> _Dataset_:
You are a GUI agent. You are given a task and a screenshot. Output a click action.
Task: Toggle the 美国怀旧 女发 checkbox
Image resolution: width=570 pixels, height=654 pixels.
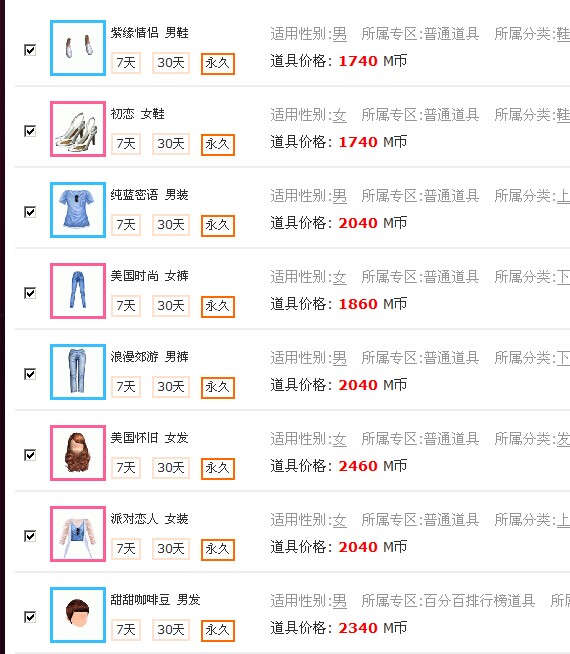click(x=30, y=455)
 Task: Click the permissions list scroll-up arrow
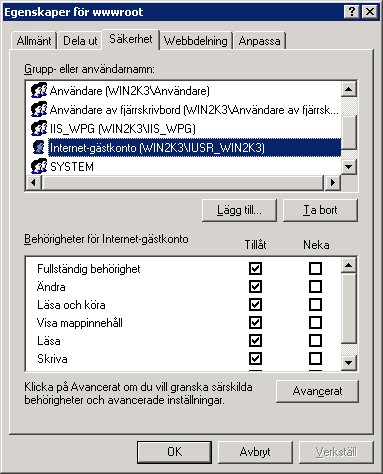click(349, 265)
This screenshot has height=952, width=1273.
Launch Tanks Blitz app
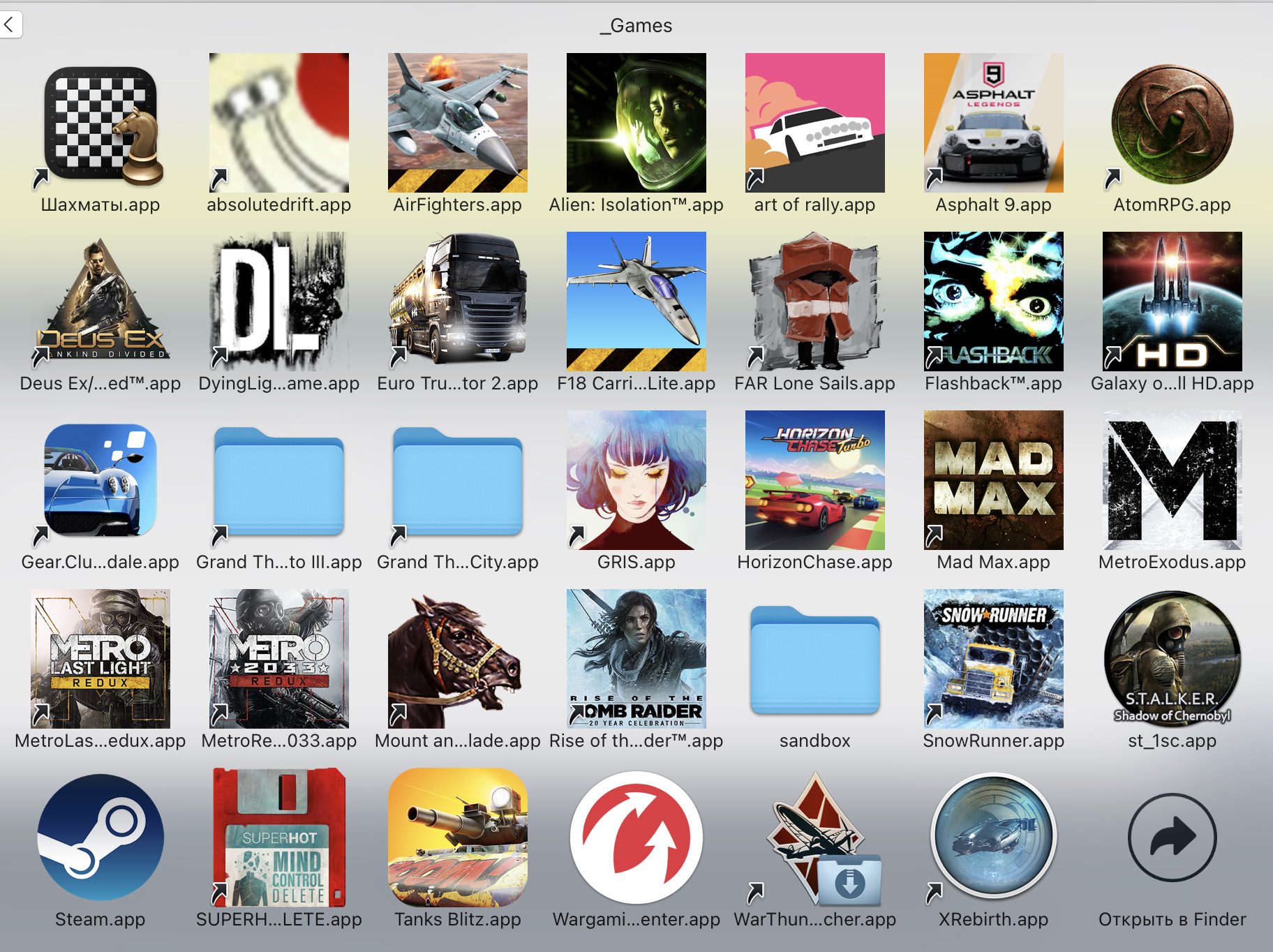[x=457, y=837]
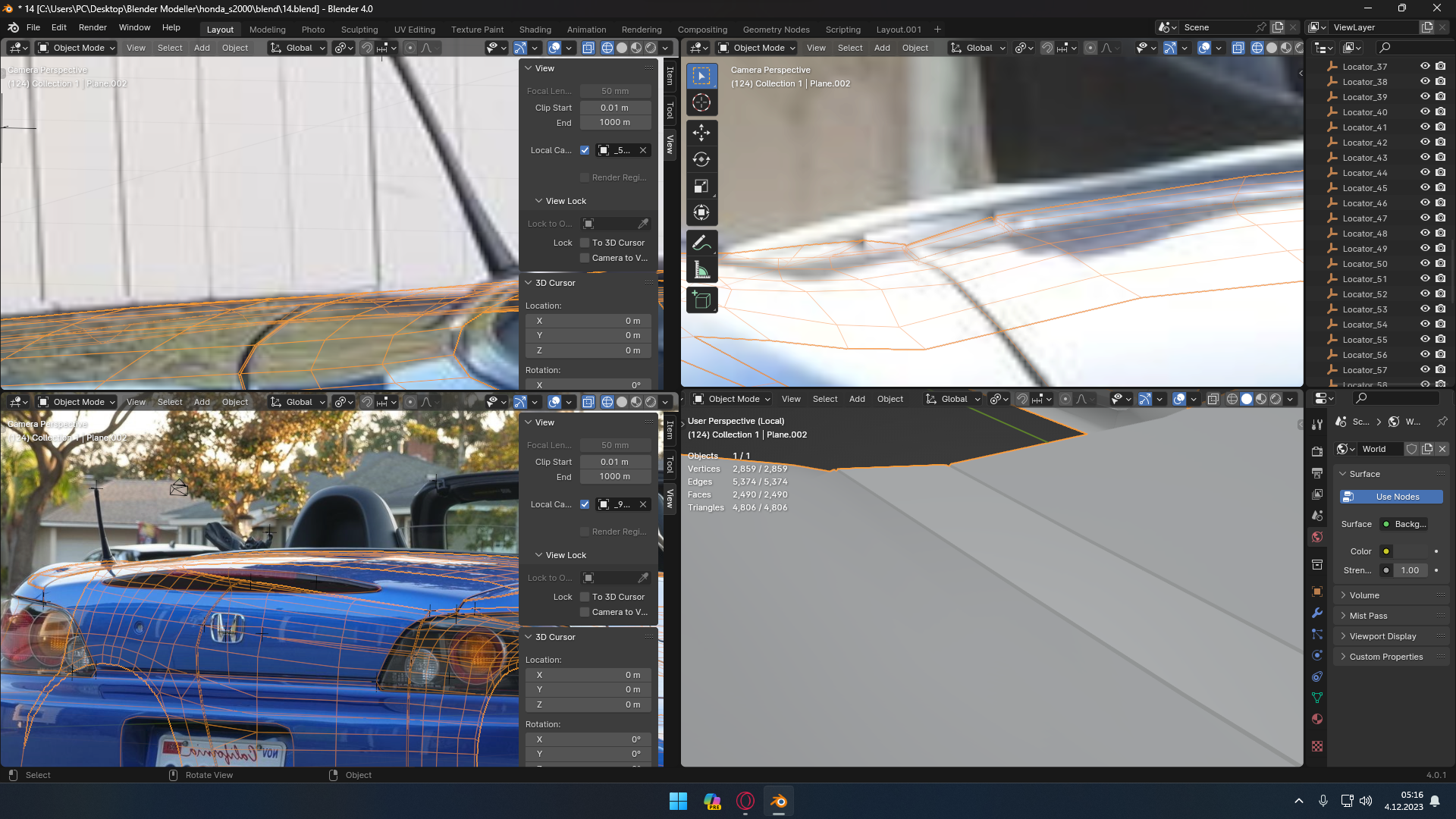Activate the Annotate pencil tool
The width and height of the screenshot is (1456, 819).
coord(701,243)
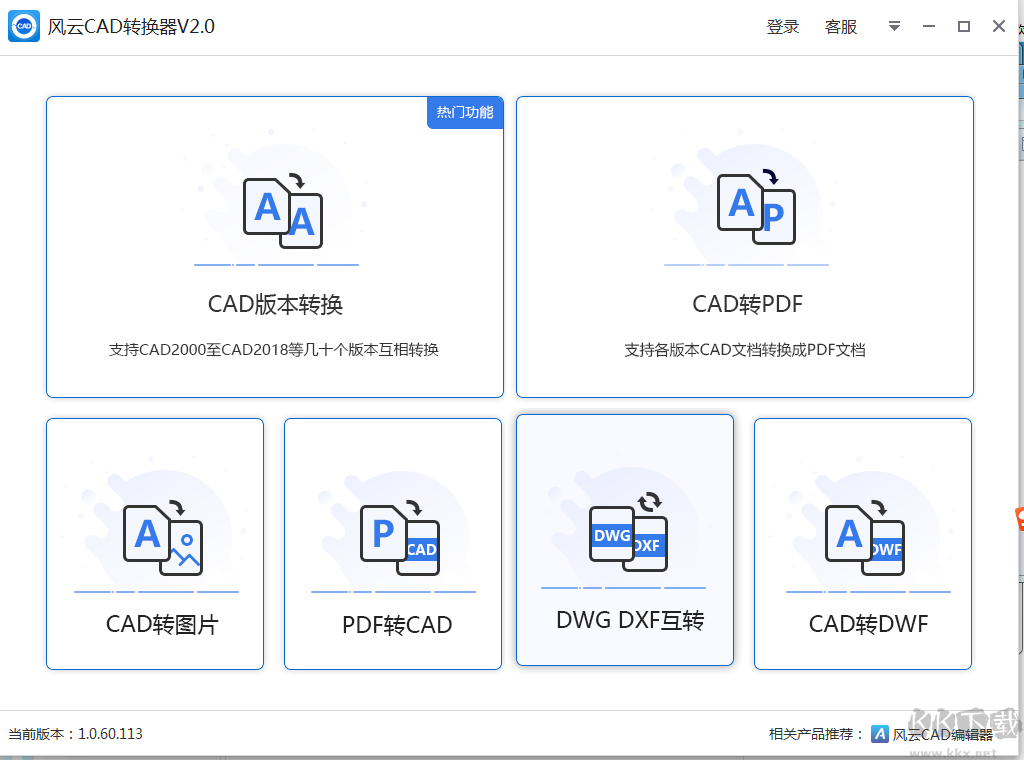Click the 热门功能 badge
This screenshot has height=760, width=1024.
pos(465,112)
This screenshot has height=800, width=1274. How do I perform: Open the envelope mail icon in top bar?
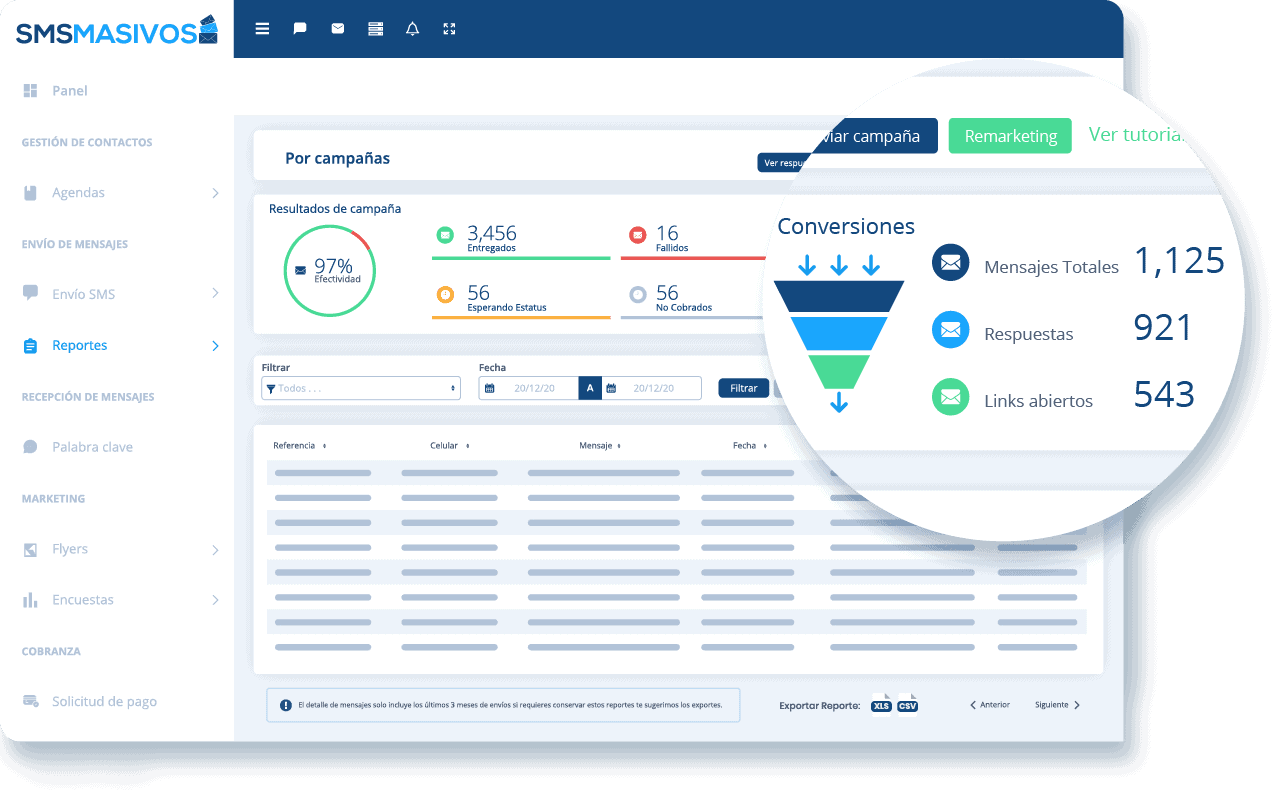point(338,29)
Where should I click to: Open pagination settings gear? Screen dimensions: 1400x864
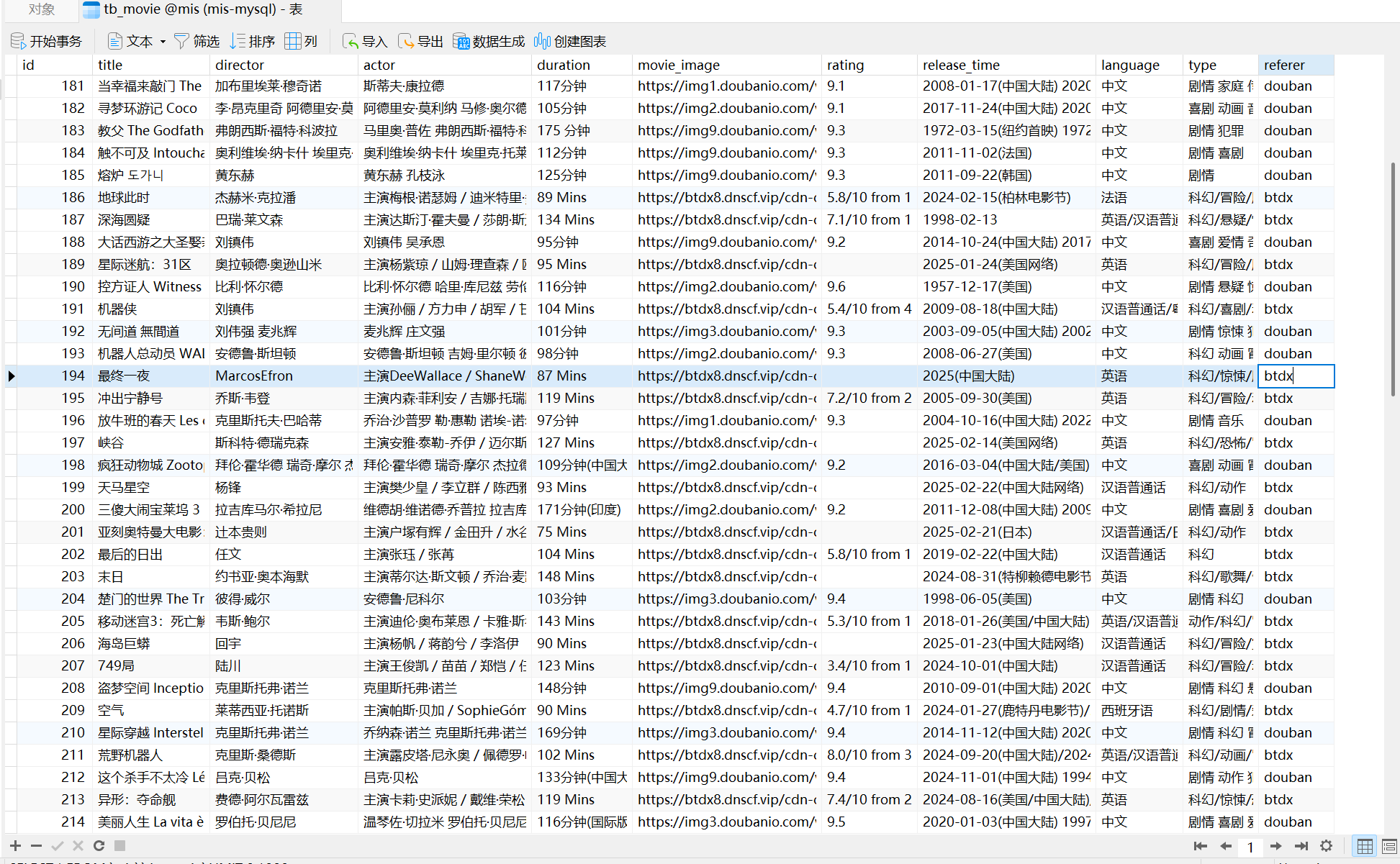tap(1326, 846)
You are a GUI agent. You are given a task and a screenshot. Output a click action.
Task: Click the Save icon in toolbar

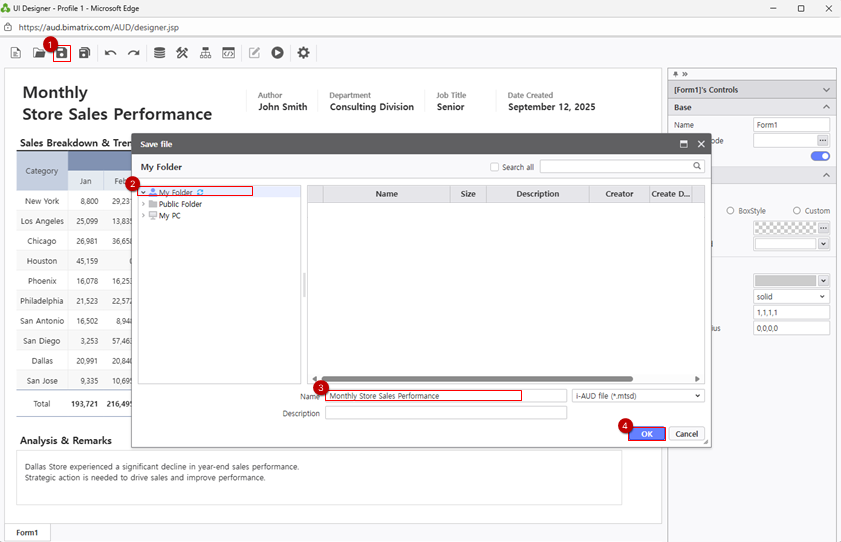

> _What you should do_:
How many lines of the items above contain the word "This"? Case counts. Give only the number.

> _Exercise response_:
3